Preparation of Postnuclear Supernatants—Postnuclear supernatants were prepared as described in Kim et al. (31). Briefly, transfected cells were trypsinized and rinsed with ice-cold PBS containing 10 mM EDTA. Cell pellets were resuspended in homogenization buffer containing 0.32 M sucrose, 10 mM HEPES-KOH (pH 7.4), 4% protease inhibitor mixture (Roche Applied Science), and 0.2 mM phenylmethylsulfonyl fluoride. The cell suspension was homogenized on ice with a Potter-Elvejhem homogenizer by several up and down strokes within a 5-min period. Postnuclear supernatants were then collected by centrifugation at 800 x g for 10 min. The protein concentration was measured with the Coomassie Plus protein assay reagent based on the Bradford method (Pierce).

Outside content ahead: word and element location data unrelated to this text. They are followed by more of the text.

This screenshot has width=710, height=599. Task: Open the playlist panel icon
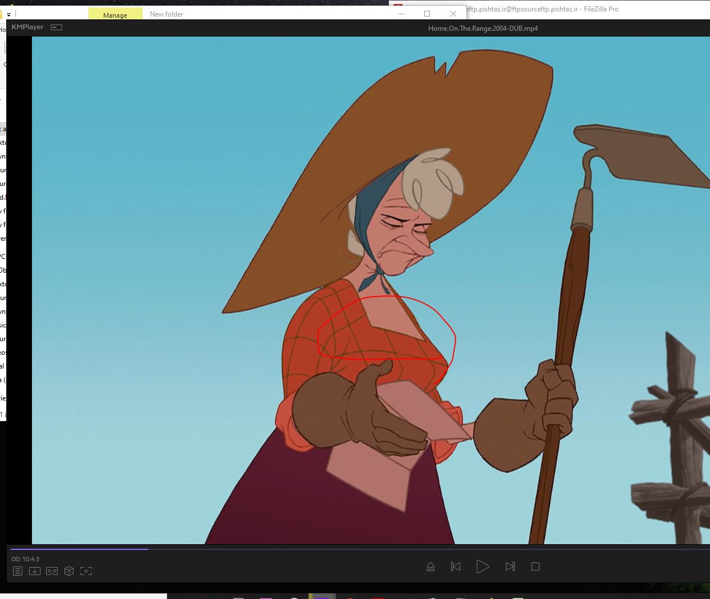[x=18, y=571]
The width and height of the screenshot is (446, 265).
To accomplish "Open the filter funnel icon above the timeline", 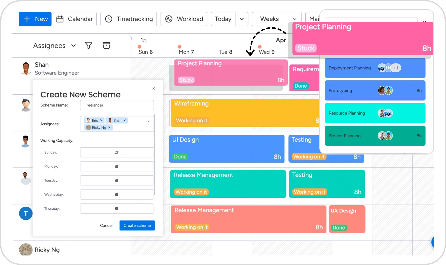I will tap(89, 45).
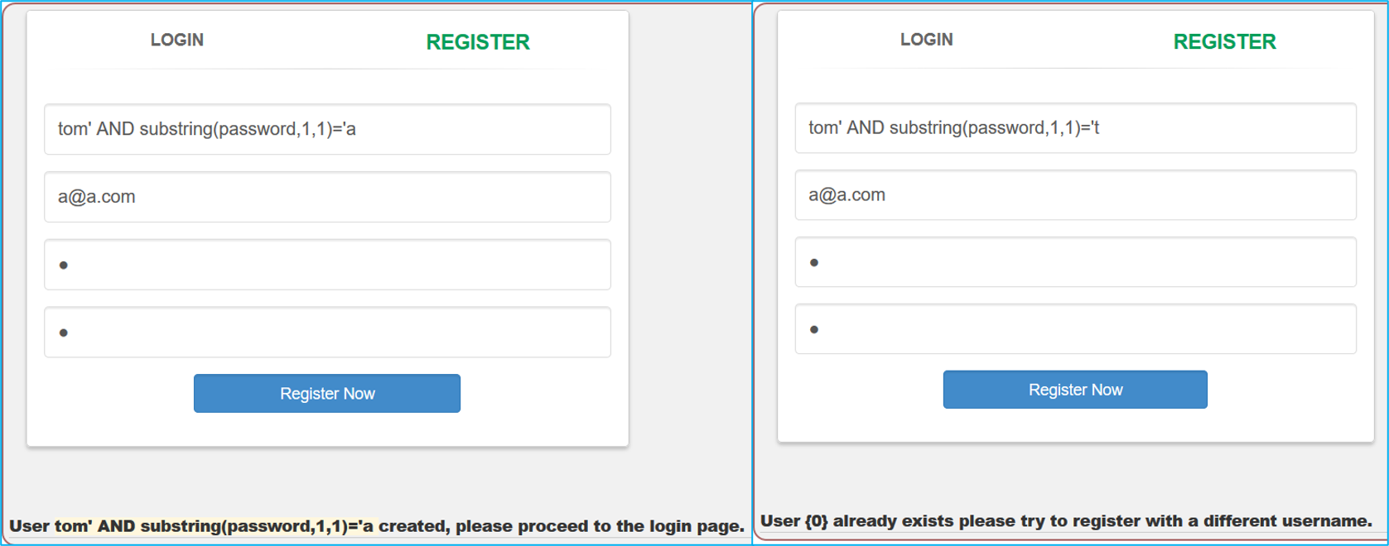Focus the a@a.com email field in the right form
The width and height of the screenshot is (1389, 546).
[1075, 195]
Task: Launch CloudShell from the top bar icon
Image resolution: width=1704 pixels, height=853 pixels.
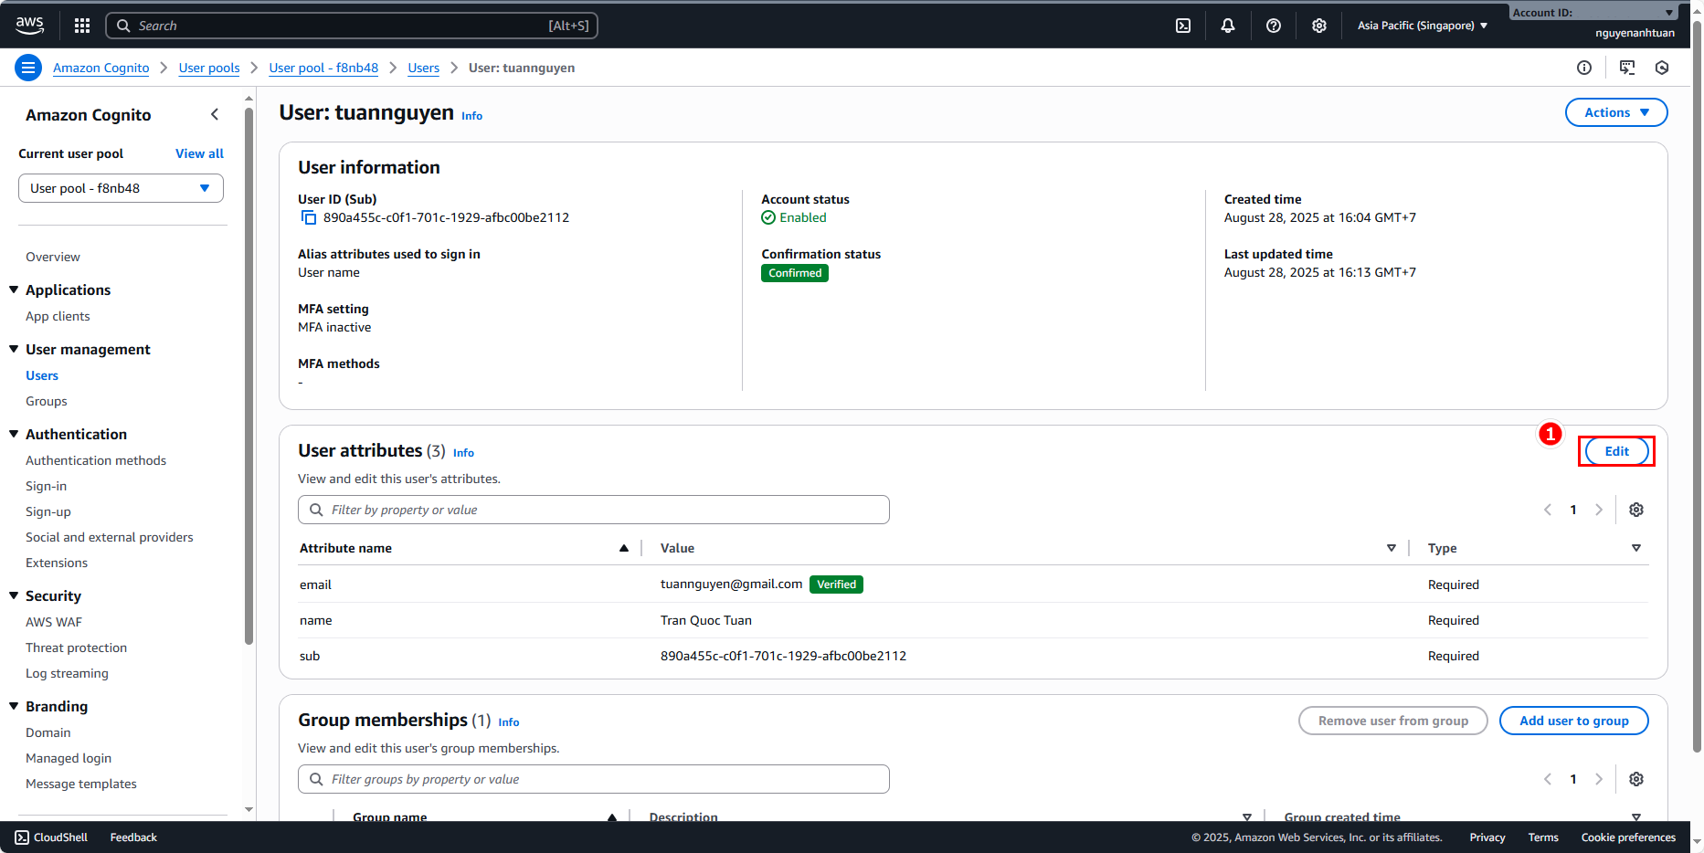Action: click(1183, 26)
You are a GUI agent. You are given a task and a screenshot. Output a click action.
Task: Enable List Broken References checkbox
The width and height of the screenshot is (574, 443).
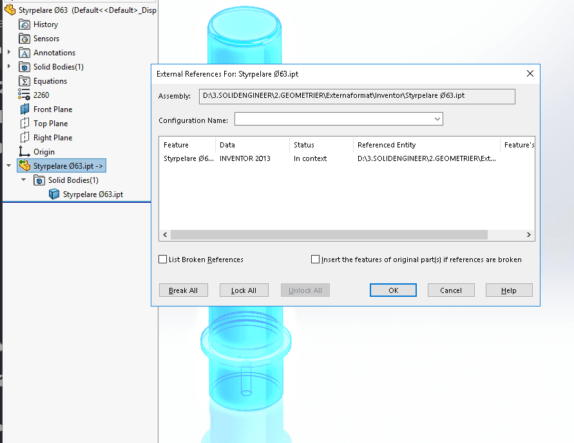163,259
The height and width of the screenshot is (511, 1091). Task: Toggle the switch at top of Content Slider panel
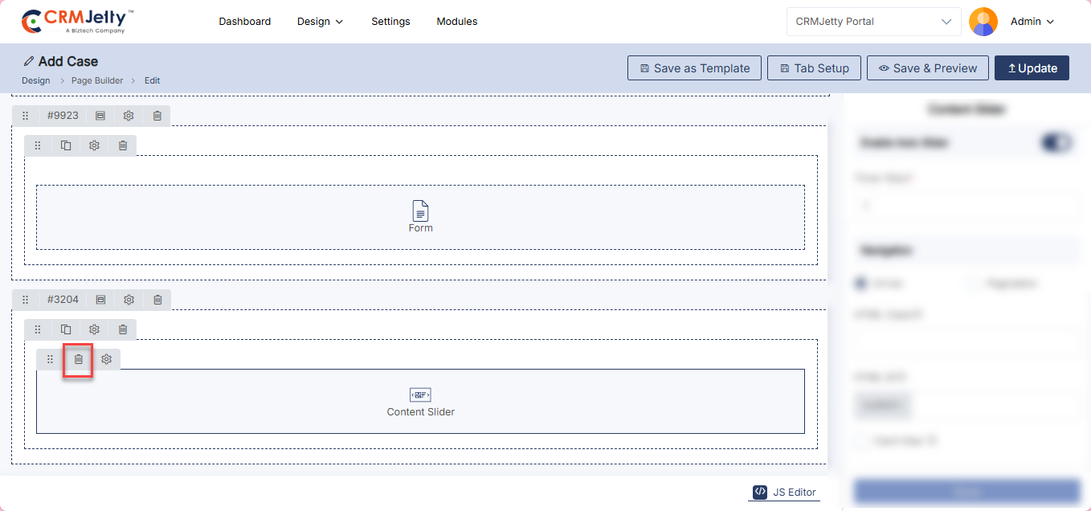[1056, 143]
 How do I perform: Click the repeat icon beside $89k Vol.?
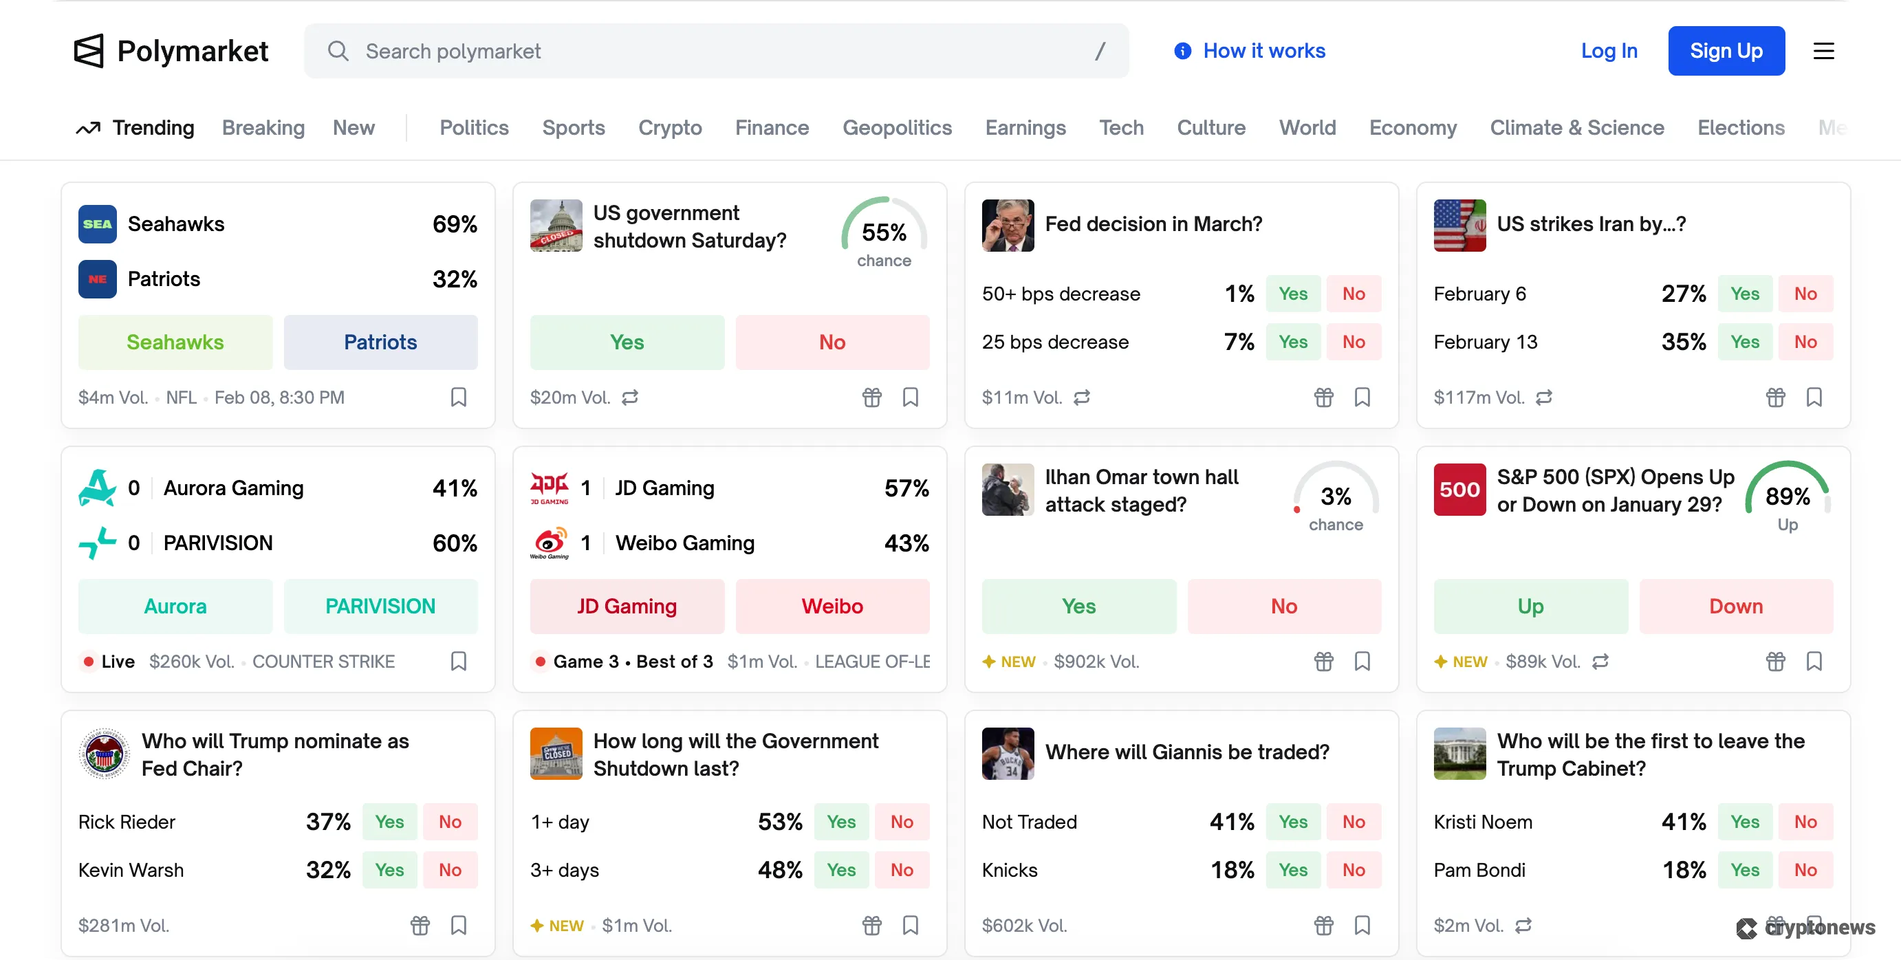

Immunoprecipitation—1 ml of postnuclear supernatant (5 mg of total protein) was incubated with the cross-linking reagent 3,3-dithiobis-(sulfosuccinimidyl)propionate (DTSSP) at 5 mM for2hat4 °C. After cross-linking, 100 µl of 10% Nonidet P-40 was added and insoluble material removed by centrifugation at 20,000 x g for 20 min. The resulting cell lysate was subjected to immunoprecipitation. The cell lysate was first precleared with 30 µl of protein G-agarose for 1 h at 4 °C, then incubated with anti-VAChT antibody for 1 h, and then for an additional hour after adding protein G-agarose. Immunoprecipitates were collected by centrifugation and washed four times with homogenization buffer supplemented with 100 mM NaCl and 1% Nonidet P-40. The immunoprecipitated proteins were eluted with SDS sample buffer and analyzed by SDS-polyacrylamide gel electrophoresis and Western blotting.

Organelle Immunoisolation—Post-nuclear supernatants (500 µl containing 250 µg of total protein) derived from wild type or mutant VAChT transfected PC12 cells were precleared with 10 µl of mouse preimmune serum and 10 µl of Dynabeads® M-450 (Dynal ASA, Oslo, Norway) for 1 h at 4 °C. The precleared post nuclear supernatant was incubated with 2 µg of monoclonal antibody to synaptophysin (Chemicon) for 1 h at 4 °C. Dynabeads® M-450 (25 µl bed volume) conjugated to rabbit anti-mouse antibody (Dynal ASA) was added and incubated for 2 h at 4 °C followed by four washes in homogenization buffer. The immunoisolated vesicles were then extracted in SDS sample buffer and subjected to SDS-polyacrylamide gel electrophoresis and Western analysis.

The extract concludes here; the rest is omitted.